But what if the bad guy inserts a cookie that makes it look like the brandon user has already logged on?




r = requests.get('http://localhost:5000/', cookies={'username': 'brandon'})
print(r.url)
http://localhost:5000/





Success! Because the site trusts that it set the value of this cookie, it is now responding to HTTP requests as
though they came from another user. All that the bad guy has to know is the username of another user of the payment
system, and they can forge a request to send money anywhere they want.





r = requests.post('http://localhost:5000/pay',
... {'account': 'hacker', 'dollars': 100, 'memo': 'Auto-pay'},
... cookies={'username': 'brandon'})
print(r.url)
http://localhost:5000/?flash=Payment+successful





It worked—$100 has now been paid from the brandon account to one under their control.
The lesson is that cookies should never be designed so that a user, on their own, could construct one. Assume
that your users are clever and will eventually catch on if all you are doing is obscuring their username with base-64
encoding, or swapping the letters around or performing a simple exclusive-or of the value with a constant mask. There
are three safe approaches to creating nonforgeable cookies.


•    You can leave the cookie readable but sign it with a digital signature. This leaves attackers
frustrated. They can see that the cookie has their username in it and will wish that they could
just rewrite the username with that of an account they want to hijack. But because they cannot
forge the digital signature to sign this new version of the cookie, they cannot convince your site
that the rewritten cookie is legitimate.

•    You can completely encrypt the cookie so that the user cannot even interpret its value. It will
appear as an opaque value that they cannot parse or understand.
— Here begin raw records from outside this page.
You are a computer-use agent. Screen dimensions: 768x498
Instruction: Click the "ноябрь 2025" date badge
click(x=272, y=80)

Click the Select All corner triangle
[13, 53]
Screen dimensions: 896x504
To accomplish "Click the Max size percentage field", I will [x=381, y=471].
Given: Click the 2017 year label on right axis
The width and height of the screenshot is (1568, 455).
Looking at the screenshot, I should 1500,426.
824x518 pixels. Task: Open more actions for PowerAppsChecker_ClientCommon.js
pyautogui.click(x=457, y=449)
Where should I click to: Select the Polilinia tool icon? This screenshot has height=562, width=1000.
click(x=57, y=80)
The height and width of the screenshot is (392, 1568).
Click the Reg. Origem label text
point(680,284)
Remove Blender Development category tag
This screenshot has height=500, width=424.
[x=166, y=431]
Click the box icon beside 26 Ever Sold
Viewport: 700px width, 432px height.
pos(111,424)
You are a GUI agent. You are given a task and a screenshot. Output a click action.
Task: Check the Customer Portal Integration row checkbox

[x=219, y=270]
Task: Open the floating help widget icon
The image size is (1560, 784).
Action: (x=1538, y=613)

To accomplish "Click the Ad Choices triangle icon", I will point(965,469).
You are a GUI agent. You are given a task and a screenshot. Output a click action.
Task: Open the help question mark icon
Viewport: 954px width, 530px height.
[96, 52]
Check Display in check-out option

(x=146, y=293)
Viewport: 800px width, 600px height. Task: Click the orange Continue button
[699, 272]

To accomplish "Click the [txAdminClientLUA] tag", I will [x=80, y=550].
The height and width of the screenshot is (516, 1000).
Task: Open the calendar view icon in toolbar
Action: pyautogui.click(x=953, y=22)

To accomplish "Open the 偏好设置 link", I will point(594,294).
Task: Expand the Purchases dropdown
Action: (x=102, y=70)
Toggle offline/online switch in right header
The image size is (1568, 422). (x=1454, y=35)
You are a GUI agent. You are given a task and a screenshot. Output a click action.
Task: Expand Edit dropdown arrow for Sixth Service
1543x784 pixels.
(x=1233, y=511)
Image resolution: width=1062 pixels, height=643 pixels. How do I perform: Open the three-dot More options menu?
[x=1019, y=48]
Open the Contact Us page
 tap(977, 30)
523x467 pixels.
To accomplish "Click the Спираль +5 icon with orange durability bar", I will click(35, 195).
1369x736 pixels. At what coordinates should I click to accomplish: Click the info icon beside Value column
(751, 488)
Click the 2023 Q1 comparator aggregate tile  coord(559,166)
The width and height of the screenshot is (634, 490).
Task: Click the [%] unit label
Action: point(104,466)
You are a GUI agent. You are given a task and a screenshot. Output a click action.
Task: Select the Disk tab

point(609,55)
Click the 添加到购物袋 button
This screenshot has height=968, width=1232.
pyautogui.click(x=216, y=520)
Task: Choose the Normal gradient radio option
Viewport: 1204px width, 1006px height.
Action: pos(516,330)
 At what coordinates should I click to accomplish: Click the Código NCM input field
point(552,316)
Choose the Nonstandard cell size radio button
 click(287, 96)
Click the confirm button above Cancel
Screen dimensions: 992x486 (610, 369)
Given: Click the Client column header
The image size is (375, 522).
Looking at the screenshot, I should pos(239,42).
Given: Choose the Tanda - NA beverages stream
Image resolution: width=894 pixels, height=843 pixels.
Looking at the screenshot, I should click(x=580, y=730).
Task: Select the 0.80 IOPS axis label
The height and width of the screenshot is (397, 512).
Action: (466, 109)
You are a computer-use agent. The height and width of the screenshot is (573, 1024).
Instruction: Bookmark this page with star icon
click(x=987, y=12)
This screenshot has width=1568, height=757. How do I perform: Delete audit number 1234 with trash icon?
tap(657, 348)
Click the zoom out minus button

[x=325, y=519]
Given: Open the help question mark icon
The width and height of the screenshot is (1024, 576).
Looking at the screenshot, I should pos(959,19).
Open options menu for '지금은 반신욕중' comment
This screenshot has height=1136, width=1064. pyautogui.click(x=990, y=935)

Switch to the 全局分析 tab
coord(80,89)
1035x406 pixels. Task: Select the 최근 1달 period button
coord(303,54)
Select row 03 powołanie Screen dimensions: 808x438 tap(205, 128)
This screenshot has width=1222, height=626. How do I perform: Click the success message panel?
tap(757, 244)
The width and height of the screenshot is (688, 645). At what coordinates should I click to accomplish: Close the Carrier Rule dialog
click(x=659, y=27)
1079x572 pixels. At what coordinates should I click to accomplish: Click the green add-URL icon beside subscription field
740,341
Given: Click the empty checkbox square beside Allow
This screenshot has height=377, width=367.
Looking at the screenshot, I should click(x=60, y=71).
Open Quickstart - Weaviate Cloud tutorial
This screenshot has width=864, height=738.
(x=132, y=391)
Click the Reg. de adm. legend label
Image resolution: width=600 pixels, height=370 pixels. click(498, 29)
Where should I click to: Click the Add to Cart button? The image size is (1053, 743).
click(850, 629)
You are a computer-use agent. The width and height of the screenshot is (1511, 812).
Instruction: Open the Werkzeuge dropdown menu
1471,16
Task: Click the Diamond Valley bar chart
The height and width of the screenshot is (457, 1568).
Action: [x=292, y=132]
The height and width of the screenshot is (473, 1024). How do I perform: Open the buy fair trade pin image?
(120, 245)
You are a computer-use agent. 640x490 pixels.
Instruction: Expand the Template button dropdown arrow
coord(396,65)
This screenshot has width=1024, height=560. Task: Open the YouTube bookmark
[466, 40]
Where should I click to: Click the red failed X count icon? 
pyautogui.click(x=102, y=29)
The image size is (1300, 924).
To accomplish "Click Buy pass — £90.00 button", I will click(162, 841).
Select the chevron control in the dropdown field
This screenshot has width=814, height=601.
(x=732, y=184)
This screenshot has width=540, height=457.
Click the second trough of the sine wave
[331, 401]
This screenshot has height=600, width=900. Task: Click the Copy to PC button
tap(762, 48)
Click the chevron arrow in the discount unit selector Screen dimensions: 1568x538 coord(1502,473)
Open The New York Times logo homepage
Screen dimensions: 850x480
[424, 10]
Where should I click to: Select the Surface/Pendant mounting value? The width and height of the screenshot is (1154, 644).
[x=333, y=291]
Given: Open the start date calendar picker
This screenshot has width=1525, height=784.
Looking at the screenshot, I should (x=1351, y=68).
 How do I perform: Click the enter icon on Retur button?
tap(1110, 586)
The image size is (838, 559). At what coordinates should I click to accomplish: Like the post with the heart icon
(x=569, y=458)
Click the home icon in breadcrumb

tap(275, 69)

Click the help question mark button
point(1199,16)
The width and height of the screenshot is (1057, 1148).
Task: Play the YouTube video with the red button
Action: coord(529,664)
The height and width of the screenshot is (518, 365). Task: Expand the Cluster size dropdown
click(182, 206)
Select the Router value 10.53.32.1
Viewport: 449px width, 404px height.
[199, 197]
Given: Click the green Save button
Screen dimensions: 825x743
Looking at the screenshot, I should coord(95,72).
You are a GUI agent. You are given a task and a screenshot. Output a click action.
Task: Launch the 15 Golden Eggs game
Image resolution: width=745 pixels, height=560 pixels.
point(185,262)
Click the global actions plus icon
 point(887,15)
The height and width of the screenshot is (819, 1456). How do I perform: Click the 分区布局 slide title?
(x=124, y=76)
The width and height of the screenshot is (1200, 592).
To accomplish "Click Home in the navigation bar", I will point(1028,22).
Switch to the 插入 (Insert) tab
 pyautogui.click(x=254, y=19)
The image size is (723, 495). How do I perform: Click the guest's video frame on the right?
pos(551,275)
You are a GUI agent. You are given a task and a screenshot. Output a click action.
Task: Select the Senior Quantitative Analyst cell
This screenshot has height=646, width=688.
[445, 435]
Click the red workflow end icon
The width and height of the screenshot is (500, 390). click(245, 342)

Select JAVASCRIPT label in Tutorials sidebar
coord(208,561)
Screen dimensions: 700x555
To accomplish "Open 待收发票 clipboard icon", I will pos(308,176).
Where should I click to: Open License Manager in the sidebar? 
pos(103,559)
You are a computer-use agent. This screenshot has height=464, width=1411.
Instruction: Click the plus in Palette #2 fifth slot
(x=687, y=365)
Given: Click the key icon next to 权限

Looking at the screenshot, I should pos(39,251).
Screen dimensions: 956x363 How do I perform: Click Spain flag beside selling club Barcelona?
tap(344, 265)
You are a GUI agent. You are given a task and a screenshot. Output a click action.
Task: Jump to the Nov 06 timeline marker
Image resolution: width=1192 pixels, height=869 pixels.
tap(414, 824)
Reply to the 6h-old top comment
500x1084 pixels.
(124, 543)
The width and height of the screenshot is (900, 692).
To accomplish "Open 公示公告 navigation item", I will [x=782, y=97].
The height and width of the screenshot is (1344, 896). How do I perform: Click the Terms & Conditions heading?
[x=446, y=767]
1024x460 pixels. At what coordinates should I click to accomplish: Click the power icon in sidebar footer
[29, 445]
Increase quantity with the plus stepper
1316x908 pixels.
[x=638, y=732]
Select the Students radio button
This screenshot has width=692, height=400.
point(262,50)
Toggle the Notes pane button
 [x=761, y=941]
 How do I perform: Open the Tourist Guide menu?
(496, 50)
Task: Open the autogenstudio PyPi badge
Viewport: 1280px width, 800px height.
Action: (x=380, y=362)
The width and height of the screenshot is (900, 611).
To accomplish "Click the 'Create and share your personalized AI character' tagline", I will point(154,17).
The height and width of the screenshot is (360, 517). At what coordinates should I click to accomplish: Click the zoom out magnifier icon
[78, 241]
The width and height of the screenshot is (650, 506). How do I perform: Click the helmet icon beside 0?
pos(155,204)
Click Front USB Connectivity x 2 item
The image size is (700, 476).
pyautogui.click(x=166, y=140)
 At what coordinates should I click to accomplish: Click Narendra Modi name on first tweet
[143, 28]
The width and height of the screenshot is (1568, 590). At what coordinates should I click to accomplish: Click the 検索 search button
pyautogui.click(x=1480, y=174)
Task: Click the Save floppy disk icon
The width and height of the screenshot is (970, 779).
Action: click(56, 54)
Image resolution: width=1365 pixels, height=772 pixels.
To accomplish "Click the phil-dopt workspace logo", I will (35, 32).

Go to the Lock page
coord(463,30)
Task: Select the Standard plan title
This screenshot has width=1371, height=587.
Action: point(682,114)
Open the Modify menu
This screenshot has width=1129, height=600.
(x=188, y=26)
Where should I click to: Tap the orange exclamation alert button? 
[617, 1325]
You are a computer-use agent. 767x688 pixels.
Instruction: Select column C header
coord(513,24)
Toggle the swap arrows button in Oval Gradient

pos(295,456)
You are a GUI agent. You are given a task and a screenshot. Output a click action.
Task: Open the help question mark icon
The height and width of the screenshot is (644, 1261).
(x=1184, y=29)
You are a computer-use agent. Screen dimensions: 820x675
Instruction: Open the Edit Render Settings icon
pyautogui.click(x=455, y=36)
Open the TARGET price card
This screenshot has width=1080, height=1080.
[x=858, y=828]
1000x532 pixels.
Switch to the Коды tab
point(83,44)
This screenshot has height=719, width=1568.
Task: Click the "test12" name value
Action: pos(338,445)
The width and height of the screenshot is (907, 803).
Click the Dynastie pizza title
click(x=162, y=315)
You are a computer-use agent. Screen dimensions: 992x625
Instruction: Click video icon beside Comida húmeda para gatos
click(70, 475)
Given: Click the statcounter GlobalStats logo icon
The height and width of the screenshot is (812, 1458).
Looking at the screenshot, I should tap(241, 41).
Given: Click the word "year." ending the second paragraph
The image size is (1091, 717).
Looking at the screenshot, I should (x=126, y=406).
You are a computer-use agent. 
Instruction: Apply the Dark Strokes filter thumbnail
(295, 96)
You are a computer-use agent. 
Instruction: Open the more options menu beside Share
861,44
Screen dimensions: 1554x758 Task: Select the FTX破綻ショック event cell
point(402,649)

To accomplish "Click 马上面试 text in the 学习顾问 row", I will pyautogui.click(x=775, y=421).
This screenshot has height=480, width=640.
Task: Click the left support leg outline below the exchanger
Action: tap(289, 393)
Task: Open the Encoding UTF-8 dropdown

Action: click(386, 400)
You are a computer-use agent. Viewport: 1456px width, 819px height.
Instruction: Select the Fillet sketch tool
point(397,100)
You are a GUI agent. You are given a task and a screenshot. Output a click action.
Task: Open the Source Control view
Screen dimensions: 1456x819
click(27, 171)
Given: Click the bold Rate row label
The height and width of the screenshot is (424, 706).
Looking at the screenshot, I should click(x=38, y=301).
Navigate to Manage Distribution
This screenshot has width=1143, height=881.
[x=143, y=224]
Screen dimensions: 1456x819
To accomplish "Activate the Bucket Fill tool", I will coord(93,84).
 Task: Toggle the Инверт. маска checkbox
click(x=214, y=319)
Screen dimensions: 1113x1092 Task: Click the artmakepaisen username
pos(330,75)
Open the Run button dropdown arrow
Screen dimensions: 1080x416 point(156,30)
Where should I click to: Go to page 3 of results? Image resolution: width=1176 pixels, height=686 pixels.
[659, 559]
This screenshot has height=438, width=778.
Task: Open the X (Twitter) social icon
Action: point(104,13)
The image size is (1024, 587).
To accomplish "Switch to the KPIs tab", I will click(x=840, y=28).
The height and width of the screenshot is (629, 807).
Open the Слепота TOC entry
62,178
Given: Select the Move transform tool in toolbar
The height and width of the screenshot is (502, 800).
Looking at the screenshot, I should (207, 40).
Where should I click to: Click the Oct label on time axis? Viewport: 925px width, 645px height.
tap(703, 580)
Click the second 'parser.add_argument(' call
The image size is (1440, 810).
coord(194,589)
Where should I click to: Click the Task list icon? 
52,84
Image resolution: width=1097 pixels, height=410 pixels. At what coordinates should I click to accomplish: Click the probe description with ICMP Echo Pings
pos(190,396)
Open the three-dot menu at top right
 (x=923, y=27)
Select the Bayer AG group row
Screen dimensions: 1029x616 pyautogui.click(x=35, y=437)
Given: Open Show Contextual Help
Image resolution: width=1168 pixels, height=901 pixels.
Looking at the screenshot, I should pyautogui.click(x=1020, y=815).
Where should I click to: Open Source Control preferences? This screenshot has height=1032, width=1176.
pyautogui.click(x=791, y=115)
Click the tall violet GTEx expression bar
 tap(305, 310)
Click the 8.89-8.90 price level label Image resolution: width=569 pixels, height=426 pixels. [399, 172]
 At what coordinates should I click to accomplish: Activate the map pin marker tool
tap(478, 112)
•    You can create a purely random string for the cookie that has no inherent meaning, perhaps
using a standard UUID library, and save it in your own database so that you recognize the
cookie as belonging to the user when they make their next request. This persistent session
storage will need to be accessible to all of your front-end web machines if several successive
HTTP requests from the same user might wind up being forwarded to your different servers.
Some applications put sessions in their main database, while others use a Redis instance or
other shorter-term storage to prevent increasing the query load to their main persistent
data store.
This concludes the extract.